Collected data entries:

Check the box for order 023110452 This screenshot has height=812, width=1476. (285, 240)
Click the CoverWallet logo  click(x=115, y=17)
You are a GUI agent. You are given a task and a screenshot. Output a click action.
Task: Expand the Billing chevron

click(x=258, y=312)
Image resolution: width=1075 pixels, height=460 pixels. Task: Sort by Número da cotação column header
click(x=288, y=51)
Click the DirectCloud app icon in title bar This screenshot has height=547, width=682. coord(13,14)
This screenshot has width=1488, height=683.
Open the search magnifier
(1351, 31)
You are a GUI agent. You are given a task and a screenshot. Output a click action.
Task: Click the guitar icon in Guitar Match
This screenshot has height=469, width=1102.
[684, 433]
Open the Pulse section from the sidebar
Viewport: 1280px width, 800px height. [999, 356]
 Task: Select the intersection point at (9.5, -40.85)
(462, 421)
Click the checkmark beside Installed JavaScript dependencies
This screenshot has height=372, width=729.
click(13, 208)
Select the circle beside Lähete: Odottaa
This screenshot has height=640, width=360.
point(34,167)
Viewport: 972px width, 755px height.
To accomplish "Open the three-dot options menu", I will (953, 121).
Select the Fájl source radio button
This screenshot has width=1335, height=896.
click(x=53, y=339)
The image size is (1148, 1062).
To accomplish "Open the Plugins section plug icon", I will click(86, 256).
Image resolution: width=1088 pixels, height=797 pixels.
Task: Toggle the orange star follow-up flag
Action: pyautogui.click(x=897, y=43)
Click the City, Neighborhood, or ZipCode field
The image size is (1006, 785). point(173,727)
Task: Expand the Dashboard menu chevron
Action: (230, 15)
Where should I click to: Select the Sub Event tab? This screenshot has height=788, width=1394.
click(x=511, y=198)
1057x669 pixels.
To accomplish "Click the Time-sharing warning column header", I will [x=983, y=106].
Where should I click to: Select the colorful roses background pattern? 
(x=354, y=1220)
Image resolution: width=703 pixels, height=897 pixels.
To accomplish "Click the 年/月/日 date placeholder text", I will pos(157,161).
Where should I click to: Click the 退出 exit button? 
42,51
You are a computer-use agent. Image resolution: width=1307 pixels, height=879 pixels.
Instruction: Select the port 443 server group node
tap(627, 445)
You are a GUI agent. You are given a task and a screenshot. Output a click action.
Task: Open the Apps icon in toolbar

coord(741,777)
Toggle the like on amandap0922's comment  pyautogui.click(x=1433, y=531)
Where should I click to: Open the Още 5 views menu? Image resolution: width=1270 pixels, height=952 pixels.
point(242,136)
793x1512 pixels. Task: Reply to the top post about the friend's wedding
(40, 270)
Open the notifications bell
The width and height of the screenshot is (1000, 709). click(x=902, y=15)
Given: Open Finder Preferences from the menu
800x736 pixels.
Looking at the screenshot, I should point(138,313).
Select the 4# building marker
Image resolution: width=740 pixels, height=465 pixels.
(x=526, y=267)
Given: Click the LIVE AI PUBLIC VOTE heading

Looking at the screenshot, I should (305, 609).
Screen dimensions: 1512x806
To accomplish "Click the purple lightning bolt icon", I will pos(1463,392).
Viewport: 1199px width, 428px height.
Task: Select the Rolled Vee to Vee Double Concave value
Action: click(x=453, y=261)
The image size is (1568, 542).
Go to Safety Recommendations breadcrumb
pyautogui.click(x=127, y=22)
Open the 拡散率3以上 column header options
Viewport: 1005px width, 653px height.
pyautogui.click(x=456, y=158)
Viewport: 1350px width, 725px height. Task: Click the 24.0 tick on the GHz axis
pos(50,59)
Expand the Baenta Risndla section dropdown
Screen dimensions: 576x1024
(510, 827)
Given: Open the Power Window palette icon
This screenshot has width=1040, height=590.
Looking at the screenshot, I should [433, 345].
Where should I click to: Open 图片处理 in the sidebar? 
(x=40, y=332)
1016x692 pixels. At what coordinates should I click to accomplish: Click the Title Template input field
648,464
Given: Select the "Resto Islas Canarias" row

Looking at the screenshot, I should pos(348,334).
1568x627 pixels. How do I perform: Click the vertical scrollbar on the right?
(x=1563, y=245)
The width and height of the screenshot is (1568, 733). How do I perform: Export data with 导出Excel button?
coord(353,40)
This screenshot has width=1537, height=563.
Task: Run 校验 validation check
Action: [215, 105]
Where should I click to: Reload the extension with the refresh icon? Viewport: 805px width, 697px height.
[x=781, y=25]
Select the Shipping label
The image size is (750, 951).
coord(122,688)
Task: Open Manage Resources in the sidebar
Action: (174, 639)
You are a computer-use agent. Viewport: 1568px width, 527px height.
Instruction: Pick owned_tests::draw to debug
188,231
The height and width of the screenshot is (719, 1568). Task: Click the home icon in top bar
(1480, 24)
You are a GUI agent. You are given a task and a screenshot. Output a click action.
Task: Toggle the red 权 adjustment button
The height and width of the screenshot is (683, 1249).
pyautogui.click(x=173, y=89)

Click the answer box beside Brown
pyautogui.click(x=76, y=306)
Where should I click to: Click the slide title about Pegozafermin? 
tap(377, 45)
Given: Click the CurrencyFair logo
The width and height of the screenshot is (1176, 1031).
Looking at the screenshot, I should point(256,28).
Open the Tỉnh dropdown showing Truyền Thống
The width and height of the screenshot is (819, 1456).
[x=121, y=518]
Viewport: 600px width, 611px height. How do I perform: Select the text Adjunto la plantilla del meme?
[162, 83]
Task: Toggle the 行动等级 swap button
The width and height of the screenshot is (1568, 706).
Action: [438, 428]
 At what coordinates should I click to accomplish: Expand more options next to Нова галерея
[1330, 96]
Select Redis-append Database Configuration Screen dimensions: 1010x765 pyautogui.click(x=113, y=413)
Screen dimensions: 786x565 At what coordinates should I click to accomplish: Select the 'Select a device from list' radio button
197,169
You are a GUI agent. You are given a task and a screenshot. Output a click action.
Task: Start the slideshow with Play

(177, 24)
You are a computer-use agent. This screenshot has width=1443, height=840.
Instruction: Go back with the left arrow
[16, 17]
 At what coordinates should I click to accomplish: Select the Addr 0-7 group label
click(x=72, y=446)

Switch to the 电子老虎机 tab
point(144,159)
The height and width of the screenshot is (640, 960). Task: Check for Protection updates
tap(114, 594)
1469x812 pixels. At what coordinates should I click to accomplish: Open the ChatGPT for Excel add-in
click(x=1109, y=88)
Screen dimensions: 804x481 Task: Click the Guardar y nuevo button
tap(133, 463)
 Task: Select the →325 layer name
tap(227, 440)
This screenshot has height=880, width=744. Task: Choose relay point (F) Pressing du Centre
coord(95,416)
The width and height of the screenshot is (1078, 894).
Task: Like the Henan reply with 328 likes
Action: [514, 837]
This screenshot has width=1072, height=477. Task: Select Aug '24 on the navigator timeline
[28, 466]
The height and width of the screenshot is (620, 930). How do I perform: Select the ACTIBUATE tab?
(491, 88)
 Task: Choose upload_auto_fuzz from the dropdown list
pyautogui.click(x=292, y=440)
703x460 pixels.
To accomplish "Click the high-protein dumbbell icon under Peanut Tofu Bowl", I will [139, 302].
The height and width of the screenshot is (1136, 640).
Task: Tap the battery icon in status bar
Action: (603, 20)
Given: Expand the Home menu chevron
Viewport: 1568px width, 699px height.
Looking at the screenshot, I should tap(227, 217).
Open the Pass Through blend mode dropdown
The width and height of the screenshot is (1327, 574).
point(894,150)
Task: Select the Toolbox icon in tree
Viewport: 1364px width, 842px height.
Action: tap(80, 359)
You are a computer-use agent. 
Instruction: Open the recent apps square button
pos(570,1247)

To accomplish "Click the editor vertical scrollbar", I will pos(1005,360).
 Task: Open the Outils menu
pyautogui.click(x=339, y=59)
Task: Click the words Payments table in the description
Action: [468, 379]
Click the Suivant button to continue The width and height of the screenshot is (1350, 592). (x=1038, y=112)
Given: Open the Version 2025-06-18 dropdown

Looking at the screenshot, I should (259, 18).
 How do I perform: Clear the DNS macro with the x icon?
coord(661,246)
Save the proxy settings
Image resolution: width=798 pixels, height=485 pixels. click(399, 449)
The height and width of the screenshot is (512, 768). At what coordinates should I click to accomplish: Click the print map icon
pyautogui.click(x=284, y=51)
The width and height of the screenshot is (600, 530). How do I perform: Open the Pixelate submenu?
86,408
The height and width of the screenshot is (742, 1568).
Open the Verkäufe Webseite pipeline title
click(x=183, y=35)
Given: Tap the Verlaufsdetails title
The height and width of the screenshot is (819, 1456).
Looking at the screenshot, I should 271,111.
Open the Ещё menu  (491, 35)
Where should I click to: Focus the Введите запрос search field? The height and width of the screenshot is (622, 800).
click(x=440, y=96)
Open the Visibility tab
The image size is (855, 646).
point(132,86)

Goal of the exercise – Return the entries exactly through the "You are a computer-use agent. Image" line.

Answer section –
Check the box for order 023110452 This screenshot has height=812, width=1476. (285, 240)
Click the CoverWallet logo  click(x=115, y=17)
You are a GUI agent. You are given a task and a screenshot. Output a click action.
Task: Expand the Billing chevron

click(x=258, y=312)
Image resolution: width=1075 pixels, height=460 pixels. Task: Sort by Número da cotação column header
click(x=288, y=51)
Click the DirectCloud app icon in title bar This screenshot has height=547, width=682. coord(13,14)
This screenshot has width=1488, height=683.
Open the search magnifier
(1351, 31)
You are a GUI agent. You are given a task and a screenshot. Output a click action.
Task: Click the guitar icon in Guitar Match
This screenshot has height=469, width=1102.
[684, 433]
Open the Pulse section from the sidebar
Viewport: 1280px width, 800px height. [999, 356]
 Task: Select the intersection point at (9.5, -40.85)
(462, 421)
Click the checkmark beside Installed JavaScript dependencies
This screenshot has height=372, width=729.
click(13, 208)
Select the circle beside Lähete: Odottaa
This screenshot has height=640, width=360.
point(34,167)
Viewport: 972px width, 755px height.
To accomplish "Open the three-dot options menu", I will (953, 121).
Select the Fájl source radio button
This screenshot has width=1335, height=896.
click(x=53, y=339)
The image size is (1148, 1062).
To accomplish "Open the Plugins section plug icon", I will click(86, 256).
Image resolution: width=1088 pixels, height=797 pixels.
Task: Toggle the orange star follow-up flag
Action: pyautogui.click(x=897, y=43)
Click the City, Neighborhood, or ZipCode field
The image size is (1006, 785). point(173,727)
Task: Expand the Dashboard menu chevron
Action: (230, 15)
Where should I click to: Select the Sub Event tab? This screenshot has height=788, width=1394.
click(x=511, y=198)
1057x669 pixels.
To accomplish "Click the Time-sharing warning column header", I will [x=983, y=106].
Where should I click to: Select the colorful roses background pattern? 
(x=354, y=1220)
Image resolution: width=703 pixels, height=897 pixels.
To accomplish "Click the 年/月/日 date placeholder text", I will pos(157,161).
Where should I click to: Click the 退出 exit button? 
42,51
You are a computer-use agent. Image resolution: width=1307 pixels, height=879 pixels.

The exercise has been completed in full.